WHAT IS REQUIRED: Reproduce verbatim the lines of the material from the one containing "Given: Open the apps grid launcher icon" through the one containing "(x=35, y=166)", both included, and nothing else.
-------- DATASET ENTRIES
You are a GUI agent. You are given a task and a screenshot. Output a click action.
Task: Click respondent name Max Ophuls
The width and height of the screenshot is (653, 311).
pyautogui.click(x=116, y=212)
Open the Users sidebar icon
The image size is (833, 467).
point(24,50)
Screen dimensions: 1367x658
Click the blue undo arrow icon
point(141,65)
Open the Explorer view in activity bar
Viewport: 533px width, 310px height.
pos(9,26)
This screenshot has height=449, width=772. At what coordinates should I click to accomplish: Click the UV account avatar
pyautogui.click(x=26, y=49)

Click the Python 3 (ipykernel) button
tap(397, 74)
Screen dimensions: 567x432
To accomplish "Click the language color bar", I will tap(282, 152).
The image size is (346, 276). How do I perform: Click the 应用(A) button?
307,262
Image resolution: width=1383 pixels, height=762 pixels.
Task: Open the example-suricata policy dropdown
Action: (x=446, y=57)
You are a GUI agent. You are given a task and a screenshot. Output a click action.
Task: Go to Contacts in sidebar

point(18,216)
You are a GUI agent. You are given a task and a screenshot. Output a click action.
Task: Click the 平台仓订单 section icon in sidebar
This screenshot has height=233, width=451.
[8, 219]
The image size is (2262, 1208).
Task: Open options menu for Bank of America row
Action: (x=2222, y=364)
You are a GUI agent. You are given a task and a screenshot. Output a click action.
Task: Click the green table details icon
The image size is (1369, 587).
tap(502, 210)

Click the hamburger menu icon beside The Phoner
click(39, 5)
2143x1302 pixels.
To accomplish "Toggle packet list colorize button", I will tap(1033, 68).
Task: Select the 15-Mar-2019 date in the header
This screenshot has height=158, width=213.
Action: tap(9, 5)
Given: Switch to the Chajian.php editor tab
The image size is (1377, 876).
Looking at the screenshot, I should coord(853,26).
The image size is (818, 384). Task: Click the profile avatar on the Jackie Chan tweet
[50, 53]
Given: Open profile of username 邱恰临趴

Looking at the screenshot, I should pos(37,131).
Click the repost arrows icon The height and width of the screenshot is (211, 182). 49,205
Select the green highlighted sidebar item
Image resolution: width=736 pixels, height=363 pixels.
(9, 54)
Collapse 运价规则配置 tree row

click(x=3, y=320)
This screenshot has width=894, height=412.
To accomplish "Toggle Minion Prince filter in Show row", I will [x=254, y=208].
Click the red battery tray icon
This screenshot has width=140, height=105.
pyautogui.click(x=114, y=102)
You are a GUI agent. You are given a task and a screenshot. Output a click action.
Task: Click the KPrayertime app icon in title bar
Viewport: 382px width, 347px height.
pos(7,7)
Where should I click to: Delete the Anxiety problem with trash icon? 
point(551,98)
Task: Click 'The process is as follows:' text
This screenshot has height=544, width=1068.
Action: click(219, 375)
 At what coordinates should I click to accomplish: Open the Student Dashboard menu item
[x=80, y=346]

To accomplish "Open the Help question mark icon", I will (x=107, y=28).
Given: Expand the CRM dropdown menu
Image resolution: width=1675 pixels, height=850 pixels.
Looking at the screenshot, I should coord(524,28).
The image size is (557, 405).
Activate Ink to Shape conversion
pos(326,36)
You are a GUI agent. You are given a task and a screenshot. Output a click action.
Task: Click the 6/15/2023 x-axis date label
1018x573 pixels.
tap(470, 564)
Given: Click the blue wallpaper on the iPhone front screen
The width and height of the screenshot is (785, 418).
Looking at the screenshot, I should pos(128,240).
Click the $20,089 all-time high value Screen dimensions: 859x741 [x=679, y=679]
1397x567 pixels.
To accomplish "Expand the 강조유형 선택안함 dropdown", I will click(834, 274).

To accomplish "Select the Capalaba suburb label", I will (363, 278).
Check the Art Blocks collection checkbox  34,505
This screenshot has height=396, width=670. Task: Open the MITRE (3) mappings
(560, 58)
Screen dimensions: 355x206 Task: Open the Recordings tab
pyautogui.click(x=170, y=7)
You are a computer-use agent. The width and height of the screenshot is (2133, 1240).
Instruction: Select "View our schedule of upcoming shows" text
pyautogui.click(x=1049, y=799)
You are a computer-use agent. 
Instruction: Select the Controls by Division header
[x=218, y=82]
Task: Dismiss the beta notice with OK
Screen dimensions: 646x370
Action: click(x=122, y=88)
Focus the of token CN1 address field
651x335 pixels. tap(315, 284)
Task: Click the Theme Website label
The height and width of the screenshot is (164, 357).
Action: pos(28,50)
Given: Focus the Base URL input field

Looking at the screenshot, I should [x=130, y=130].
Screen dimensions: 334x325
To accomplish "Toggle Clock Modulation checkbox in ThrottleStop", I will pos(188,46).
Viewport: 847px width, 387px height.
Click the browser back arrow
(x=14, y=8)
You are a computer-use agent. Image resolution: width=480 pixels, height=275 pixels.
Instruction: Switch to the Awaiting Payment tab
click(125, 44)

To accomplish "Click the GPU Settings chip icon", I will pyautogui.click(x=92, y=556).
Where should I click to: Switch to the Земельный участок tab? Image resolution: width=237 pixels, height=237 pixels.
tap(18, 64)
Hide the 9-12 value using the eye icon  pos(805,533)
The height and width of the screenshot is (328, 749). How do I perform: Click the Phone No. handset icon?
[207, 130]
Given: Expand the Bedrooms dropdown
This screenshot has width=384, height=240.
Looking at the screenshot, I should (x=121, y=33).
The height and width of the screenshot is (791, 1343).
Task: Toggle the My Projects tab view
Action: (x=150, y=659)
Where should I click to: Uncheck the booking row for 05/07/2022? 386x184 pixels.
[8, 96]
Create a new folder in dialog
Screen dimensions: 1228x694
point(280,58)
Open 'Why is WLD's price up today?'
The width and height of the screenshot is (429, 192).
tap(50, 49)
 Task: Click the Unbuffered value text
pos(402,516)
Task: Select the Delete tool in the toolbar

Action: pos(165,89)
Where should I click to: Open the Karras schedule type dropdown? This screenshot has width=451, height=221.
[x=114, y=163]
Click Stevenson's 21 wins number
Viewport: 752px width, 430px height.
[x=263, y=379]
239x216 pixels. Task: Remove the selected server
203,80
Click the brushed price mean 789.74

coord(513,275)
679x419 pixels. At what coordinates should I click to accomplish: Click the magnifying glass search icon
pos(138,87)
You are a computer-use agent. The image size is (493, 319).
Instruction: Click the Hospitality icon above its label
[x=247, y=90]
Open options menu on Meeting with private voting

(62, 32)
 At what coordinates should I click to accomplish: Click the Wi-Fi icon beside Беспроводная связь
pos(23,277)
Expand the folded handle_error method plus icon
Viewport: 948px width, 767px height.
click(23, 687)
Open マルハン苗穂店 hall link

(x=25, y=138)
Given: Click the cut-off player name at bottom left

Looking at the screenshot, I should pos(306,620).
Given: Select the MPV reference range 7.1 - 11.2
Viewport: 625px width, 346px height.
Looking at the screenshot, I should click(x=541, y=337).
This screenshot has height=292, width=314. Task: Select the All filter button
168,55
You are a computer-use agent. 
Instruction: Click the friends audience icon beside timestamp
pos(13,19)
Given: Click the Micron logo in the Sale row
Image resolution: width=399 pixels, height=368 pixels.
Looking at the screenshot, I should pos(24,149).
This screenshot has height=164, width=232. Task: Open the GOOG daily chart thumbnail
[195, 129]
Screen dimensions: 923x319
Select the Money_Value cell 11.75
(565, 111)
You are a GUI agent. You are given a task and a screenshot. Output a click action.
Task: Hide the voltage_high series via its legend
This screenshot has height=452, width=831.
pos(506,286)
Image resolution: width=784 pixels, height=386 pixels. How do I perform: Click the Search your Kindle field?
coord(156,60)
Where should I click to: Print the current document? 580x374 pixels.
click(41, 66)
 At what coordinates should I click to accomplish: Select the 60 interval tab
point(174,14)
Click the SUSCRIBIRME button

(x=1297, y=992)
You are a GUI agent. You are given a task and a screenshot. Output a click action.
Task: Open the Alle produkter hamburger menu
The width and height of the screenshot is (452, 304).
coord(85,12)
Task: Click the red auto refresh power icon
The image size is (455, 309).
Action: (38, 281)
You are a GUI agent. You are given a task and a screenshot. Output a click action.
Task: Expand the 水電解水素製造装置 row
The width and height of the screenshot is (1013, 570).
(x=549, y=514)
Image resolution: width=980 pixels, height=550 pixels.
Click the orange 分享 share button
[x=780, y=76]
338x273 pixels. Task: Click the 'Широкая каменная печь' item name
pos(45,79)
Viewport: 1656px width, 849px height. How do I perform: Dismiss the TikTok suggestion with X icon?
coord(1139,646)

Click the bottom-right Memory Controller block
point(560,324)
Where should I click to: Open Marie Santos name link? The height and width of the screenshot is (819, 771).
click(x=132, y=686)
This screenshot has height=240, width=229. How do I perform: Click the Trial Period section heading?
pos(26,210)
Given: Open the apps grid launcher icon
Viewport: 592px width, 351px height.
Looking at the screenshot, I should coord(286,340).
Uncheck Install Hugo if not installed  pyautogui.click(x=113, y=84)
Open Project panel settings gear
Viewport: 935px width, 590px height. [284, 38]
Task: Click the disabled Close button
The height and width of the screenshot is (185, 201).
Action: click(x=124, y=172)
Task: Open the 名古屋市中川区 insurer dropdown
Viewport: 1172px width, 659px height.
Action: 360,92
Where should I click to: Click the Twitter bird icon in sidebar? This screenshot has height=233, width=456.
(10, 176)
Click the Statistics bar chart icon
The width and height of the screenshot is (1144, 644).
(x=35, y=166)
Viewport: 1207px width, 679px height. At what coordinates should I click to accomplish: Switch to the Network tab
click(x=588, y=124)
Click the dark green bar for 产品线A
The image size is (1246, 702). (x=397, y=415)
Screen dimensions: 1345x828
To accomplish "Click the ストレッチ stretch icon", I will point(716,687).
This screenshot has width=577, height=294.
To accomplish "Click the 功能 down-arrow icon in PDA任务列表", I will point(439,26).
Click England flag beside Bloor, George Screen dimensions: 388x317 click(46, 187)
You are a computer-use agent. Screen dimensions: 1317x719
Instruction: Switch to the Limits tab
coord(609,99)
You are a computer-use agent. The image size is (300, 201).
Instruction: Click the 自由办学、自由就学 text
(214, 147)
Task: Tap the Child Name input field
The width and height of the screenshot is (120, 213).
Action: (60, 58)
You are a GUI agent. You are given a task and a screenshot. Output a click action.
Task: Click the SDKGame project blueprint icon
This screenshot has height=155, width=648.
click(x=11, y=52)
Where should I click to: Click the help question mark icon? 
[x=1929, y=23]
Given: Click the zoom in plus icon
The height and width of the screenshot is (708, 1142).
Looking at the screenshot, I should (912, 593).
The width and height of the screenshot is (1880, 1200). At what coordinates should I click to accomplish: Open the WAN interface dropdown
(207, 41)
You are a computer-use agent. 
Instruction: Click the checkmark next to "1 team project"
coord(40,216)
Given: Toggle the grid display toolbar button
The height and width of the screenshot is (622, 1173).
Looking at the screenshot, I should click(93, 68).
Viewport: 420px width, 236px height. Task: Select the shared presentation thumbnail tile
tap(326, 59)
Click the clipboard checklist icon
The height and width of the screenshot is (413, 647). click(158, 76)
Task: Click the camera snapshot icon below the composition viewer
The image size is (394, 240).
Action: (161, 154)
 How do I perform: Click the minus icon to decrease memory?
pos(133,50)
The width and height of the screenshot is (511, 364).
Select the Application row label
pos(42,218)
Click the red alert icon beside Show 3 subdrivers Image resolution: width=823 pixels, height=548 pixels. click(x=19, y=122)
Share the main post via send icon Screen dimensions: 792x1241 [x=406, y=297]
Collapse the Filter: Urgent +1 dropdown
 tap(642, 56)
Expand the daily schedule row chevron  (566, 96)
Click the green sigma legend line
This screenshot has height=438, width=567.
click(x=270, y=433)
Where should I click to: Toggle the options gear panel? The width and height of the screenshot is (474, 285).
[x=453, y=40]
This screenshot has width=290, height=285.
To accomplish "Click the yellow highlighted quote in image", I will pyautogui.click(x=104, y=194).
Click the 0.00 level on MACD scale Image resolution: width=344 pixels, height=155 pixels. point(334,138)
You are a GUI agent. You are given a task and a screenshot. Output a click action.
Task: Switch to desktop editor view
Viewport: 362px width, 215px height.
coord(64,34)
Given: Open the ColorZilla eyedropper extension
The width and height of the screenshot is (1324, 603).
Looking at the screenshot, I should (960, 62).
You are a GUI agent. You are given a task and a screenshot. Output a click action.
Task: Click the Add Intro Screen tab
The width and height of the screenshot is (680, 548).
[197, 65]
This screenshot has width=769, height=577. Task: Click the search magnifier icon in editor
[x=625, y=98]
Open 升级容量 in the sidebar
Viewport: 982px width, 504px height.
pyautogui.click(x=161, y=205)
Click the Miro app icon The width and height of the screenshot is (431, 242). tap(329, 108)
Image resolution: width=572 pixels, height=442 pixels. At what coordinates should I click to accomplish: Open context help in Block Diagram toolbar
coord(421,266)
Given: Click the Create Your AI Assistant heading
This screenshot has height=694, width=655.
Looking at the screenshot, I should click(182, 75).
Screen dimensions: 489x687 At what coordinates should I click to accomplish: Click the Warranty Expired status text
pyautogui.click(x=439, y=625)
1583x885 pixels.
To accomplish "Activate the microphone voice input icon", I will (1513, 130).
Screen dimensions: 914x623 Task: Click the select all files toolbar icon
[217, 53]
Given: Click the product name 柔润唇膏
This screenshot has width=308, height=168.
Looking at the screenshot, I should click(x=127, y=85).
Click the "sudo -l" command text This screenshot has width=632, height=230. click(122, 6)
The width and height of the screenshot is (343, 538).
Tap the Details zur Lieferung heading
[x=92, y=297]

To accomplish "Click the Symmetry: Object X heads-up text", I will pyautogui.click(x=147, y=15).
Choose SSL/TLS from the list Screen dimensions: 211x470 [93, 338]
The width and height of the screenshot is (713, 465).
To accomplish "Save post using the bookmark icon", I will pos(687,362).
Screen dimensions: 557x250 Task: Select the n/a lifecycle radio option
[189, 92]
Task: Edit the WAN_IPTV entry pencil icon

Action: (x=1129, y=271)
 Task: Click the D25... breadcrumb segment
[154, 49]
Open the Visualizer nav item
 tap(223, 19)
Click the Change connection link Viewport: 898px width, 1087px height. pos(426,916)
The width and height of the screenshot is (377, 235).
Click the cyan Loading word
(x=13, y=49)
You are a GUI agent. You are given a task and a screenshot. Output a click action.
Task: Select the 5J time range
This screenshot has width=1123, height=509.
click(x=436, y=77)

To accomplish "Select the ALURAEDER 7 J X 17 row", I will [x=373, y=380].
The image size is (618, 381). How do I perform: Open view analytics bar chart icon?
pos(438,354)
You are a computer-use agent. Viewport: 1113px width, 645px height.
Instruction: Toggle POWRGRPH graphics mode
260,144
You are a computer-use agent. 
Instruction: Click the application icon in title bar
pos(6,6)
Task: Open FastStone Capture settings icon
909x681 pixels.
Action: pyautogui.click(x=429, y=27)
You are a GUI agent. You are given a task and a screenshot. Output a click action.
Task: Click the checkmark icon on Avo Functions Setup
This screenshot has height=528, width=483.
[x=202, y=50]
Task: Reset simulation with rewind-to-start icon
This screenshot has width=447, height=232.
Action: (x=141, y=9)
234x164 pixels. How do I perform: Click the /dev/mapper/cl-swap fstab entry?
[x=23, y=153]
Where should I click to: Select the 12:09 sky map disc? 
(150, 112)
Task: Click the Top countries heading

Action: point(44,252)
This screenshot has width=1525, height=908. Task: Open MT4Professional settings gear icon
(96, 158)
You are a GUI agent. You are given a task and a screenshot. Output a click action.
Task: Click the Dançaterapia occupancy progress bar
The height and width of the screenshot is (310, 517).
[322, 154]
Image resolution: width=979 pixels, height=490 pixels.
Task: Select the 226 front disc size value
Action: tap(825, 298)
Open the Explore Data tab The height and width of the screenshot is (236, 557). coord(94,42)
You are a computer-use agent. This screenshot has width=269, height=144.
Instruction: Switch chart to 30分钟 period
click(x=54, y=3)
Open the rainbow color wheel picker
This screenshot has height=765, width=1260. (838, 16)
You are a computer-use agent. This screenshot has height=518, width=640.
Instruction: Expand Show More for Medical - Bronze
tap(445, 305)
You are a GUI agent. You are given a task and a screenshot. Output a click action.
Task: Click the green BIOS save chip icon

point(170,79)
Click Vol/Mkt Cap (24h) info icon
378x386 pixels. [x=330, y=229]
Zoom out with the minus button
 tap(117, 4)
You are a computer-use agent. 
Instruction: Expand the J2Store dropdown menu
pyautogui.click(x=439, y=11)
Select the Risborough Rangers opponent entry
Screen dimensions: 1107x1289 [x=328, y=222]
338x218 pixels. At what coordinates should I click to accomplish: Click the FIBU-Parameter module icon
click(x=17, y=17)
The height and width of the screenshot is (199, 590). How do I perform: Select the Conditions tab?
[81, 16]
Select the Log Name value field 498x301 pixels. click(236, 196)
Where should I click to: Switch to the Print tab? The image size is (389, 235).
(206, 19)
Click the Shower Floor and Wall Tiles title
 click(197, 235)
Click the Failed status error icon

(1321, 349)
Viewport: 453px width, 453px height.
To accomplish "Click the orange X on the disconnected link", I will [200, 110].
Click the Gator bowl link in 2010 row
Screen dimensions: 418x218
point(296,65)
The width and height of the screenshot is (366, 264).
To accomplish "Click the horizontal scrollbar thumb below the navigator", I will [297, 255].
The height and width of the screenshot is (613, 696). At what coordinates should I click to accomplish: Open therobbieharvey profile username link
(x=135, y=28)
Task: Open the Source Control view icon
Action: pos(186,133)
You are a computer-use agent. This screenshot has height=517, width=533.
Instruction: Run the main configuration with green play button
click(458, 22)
----------------
THE SOLUTION:
Given: Open the apps grid launcher icon
Viewport: 592px width, 351px height.
Looking at the screenshot, I should coord(286,340).
Uncheck Install Hugo if not installed  pyautogui.click(x=113, y=84)
Open Project panel settings gear
Viewport: 935px width, 590px height. [284, 38]
Task: Click the disabled Close button
The height and width of the screenshot is (185, 201).
Action: click(x=124, y=172)
Task: Open the 名古屋市中川区 insurer dropdown
Viewport: 1172px width, 659px height.
Action: 360,92
Where should I click to: Click the Twitter bird icon in sidebar? This screenshot has height=233, width=456.
(10, 176)
Click the Statistics bar chart icon
The width and height of the screenshot is (1144, 644).
(x=35, y=166)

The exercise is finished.